135 sono i numeri comparsi sulla bilancia questa mattina quando mi sono pesata. Una meraviglia eh? La cosa patetica di quello che è successo ieri mattina vedendomi riflessa nella vetrina di un negozio è che non mi ha impedito, ieri sera, di riempirmi di schifezze. Forse meno del solito, ma comunque fuori luogo. Se speravo che quel trambusto interiore che ho provato mi avrebbe fatta desistere per un po' dal mangiare porcherie, be', mi sono sbagliata alla grande.

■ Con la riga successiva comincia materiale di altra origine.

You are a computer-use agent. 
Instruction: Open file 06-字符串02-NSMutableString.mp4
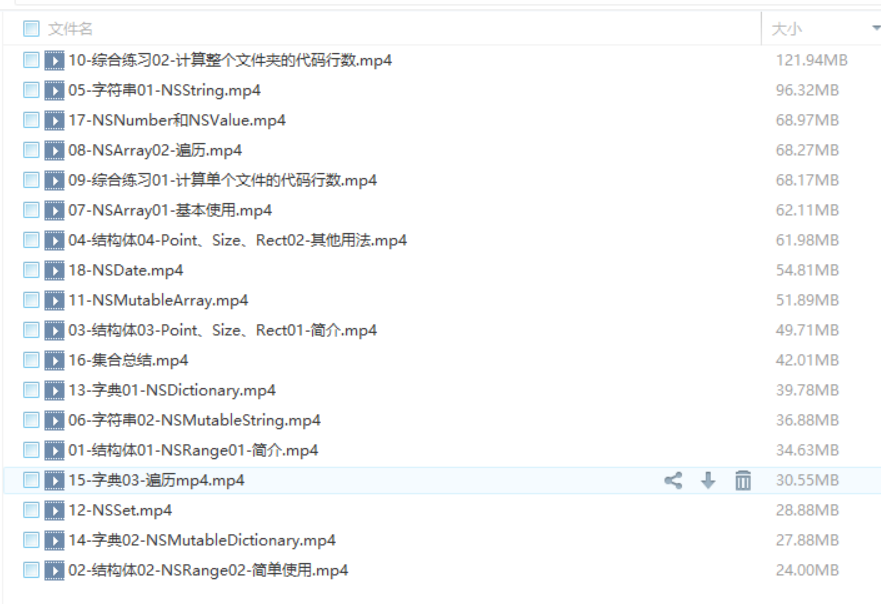[x=194, y=420]
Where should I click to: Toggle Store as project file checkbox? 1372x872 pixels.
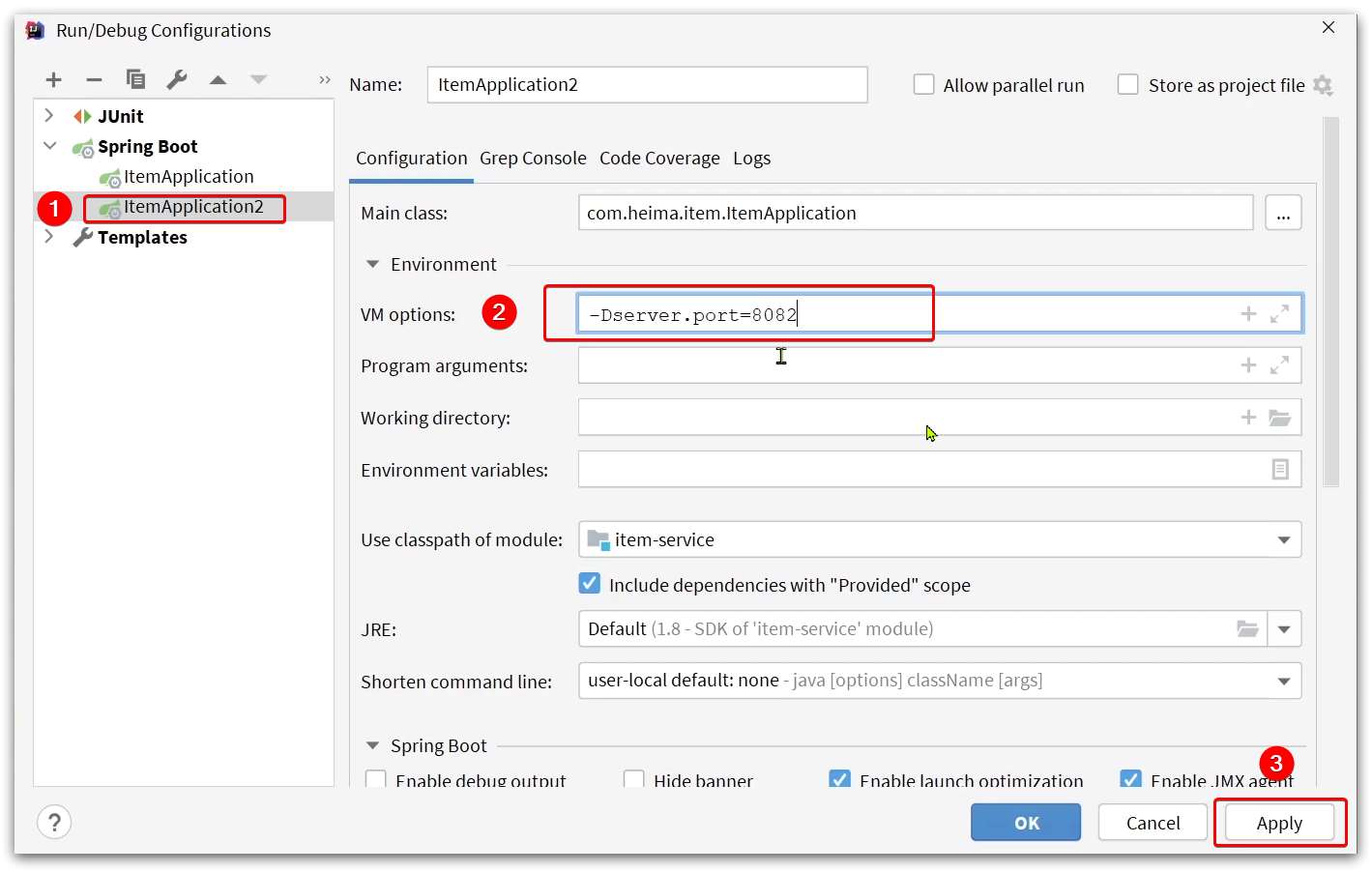pos(1127,85)
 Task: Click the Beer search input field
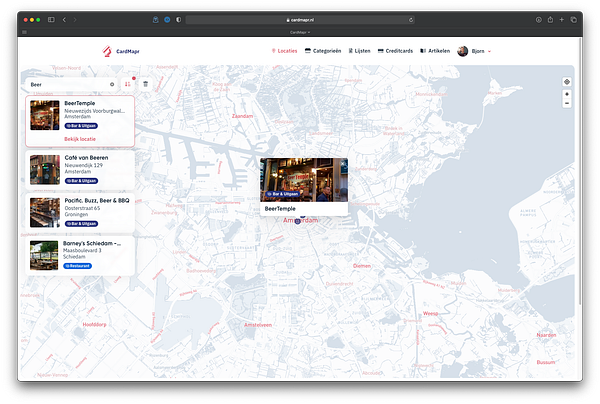(65, 84)
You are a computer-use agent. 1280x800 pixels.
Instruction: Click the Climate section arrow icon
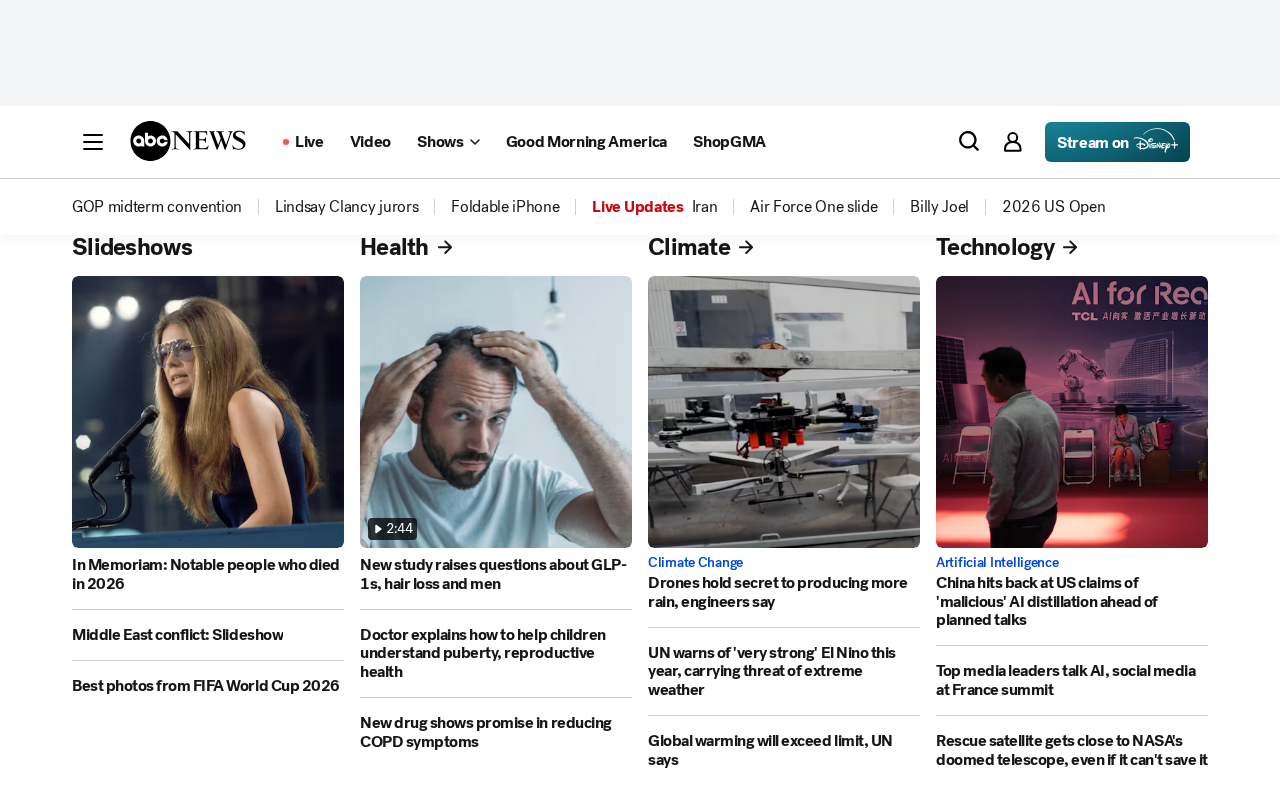(x=746, y=247)
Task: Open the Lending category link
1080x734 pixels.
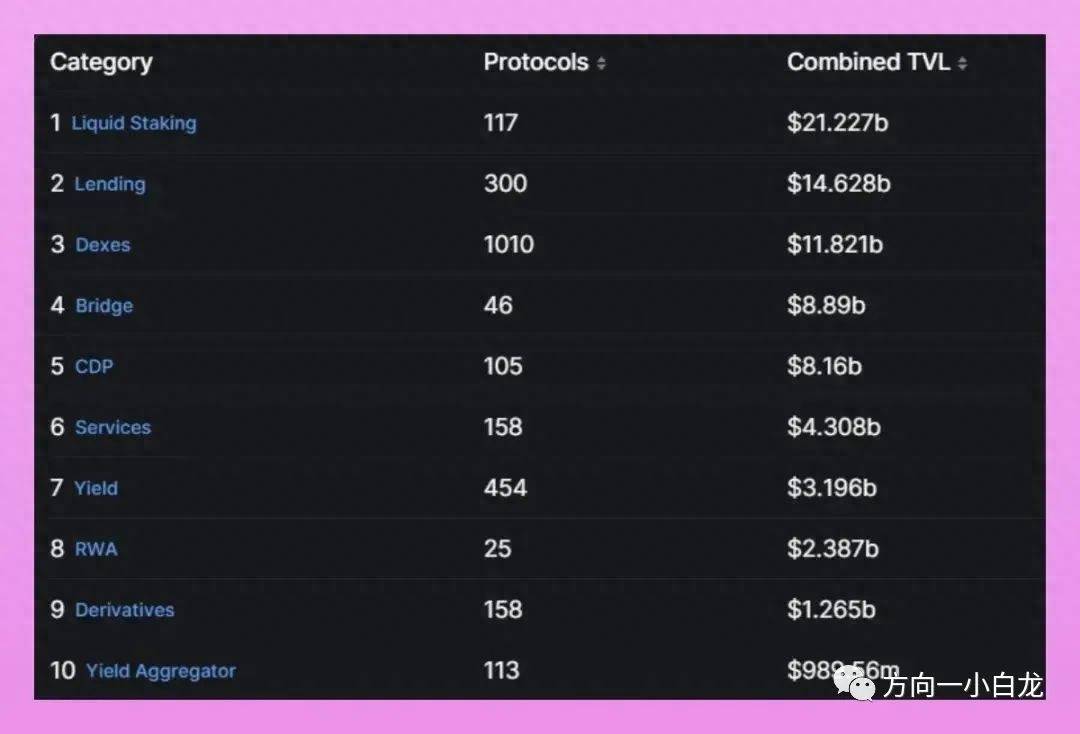Action: tap(110, 184)
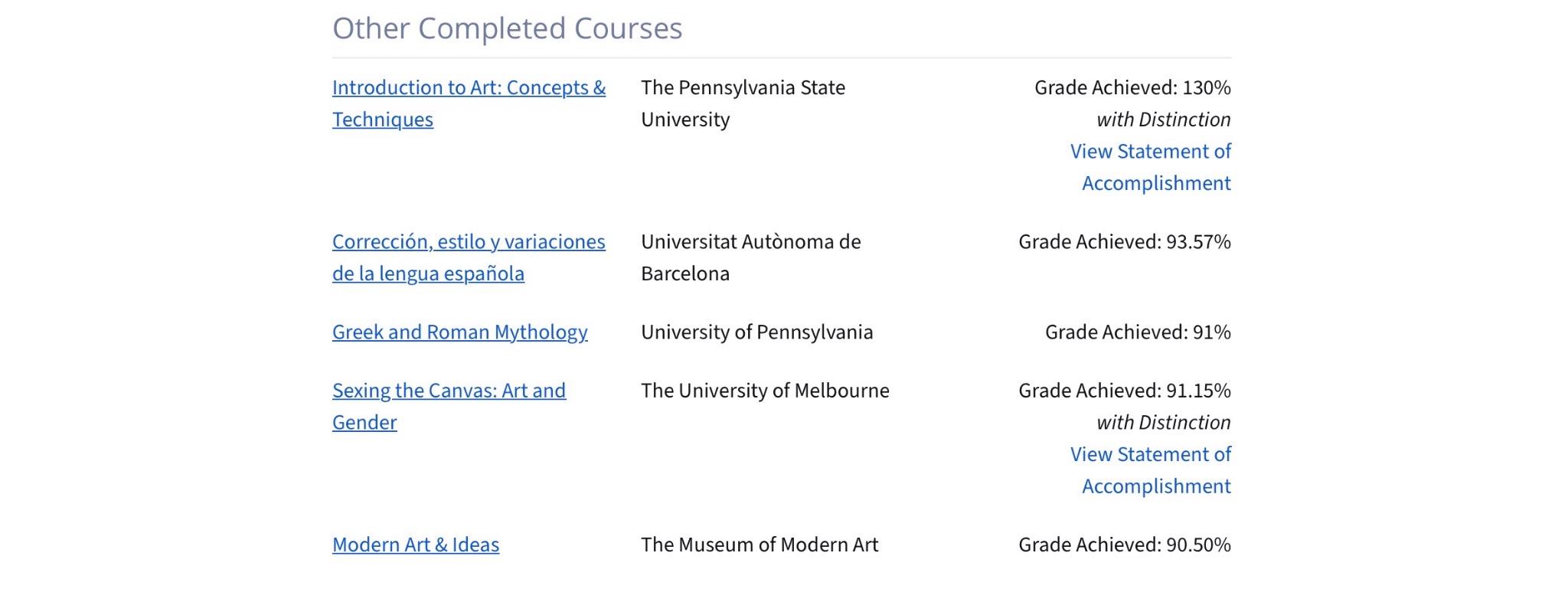This screenshot has width=1568, height=602.
Task: Open Introduction to Art: Concepts & Techniques course
Action: pos(468,88)
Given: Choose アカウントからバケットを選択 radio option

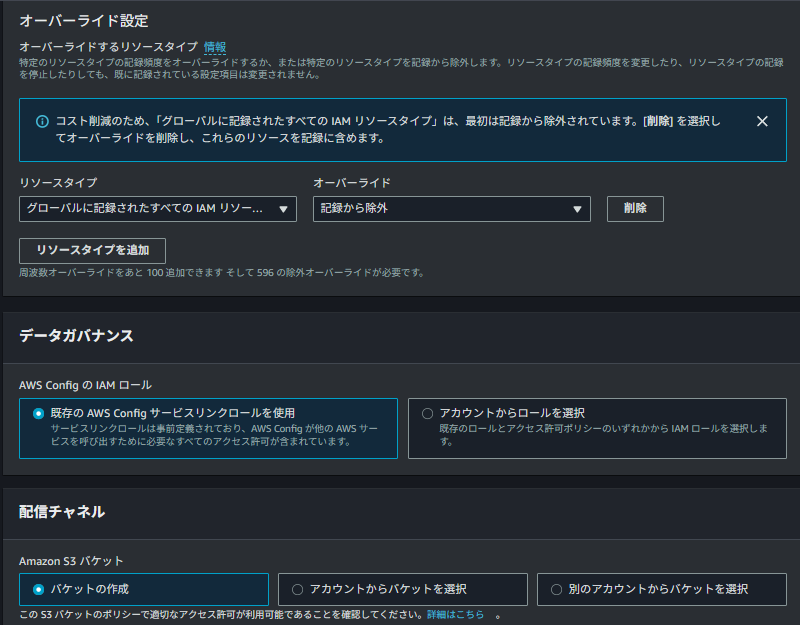Looking at the screenshot, I should point(297,589).
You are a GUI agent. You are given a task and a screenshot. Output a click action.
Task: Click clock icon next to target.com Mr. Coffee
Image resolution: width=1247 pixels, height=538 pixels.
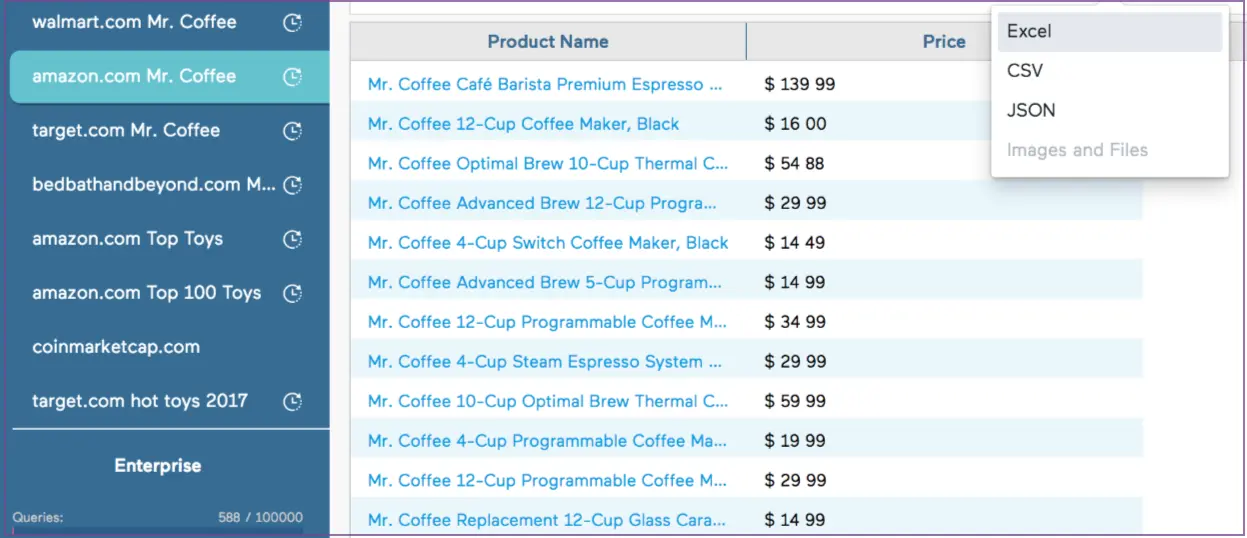click(292, 130)
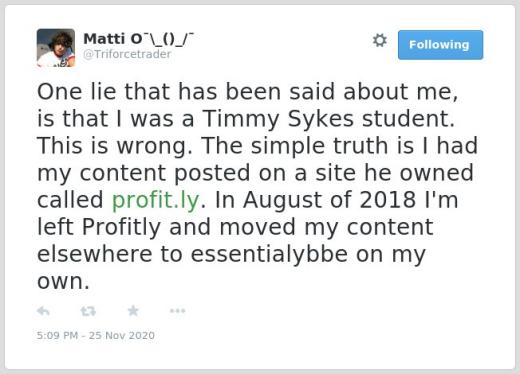The image size is (520, 374).
Task: Click "This is wrong." in the tweet
Action: tap(115, 146)
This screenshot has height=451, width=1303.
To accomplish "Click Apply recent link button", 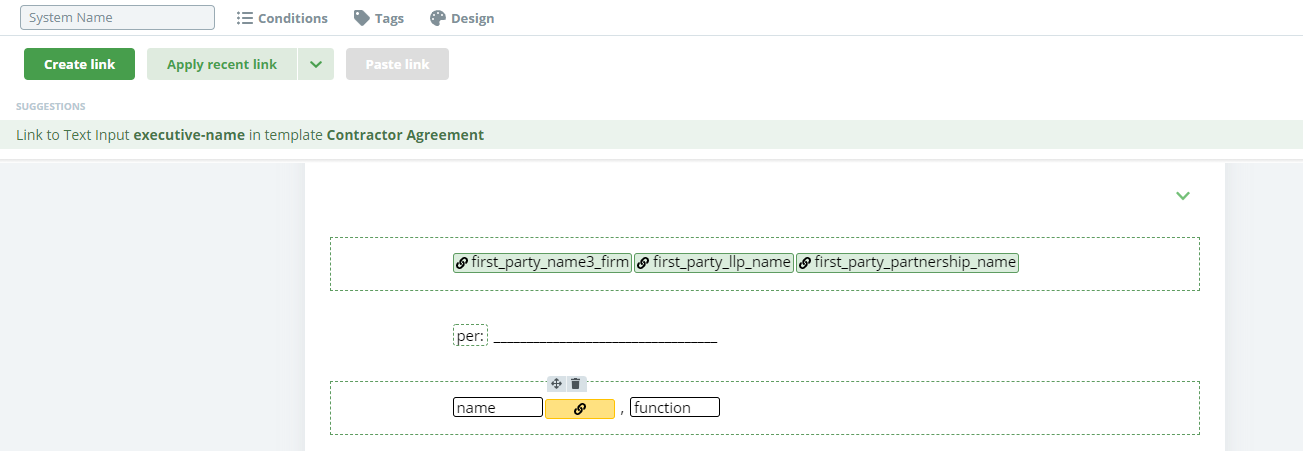I will [x=222, y=64].
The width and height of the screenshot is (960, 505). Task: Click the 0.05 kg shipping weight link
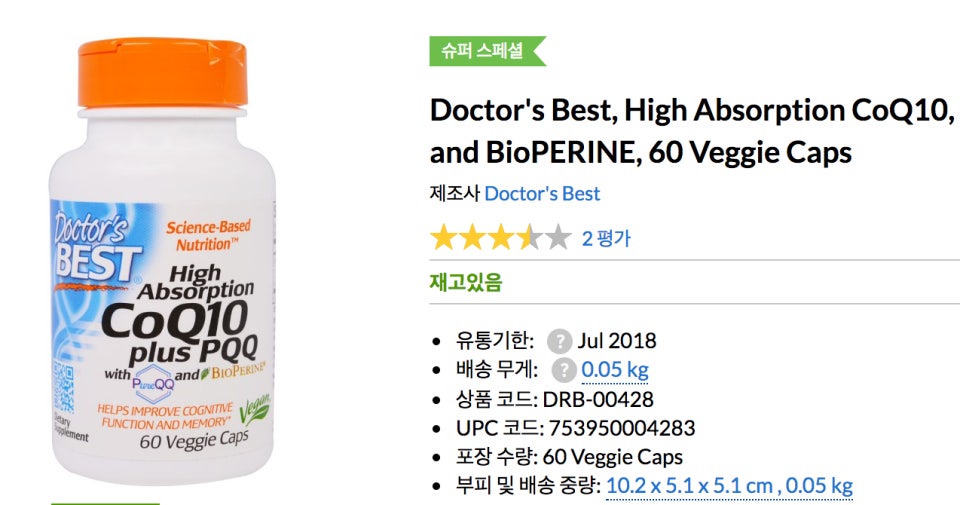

Ora, ieri leggendo qualche pagina dell'ennesimo libro su emozioni, ansia, disfunzione con il cibo e via di seguito, sono incappata nella famosa affermazione per cui si sta male essenzialmente perché non ci si permette di essere se stessi, non si affrontano le vere questioni sul chi si è. E questo ci blocca, impedendoci di andare avanti e di affrontare la vita. Da un po' di tempo vado dicendo che credo di aver risolto tutto il risolvibile, ma se non fosse così? Non perché io sia depositaria di chissà che segreti che non riesco a far emergere, ma perché tutta la costruzione che mi sono fatta di me stessa è fasulla. Un bluff che deve essere ancora scoperto.
Non so, mi sento come se avessi dentro qualcosa di simile alla materia oscura dell'universo: nessuno la vede ma studiando l'universo si deduce che deve esserci.
Per cui, io non vedo cosa davvero non va in me nel profondo, ma qualcosa deve esserci per forza per spingermi a comportarmi così.
e può sembrare poco coerente, ma il bisogno spasmodico di soldi che provo in questo momento, sembra volermi spingere ancora di più verso una soluzione.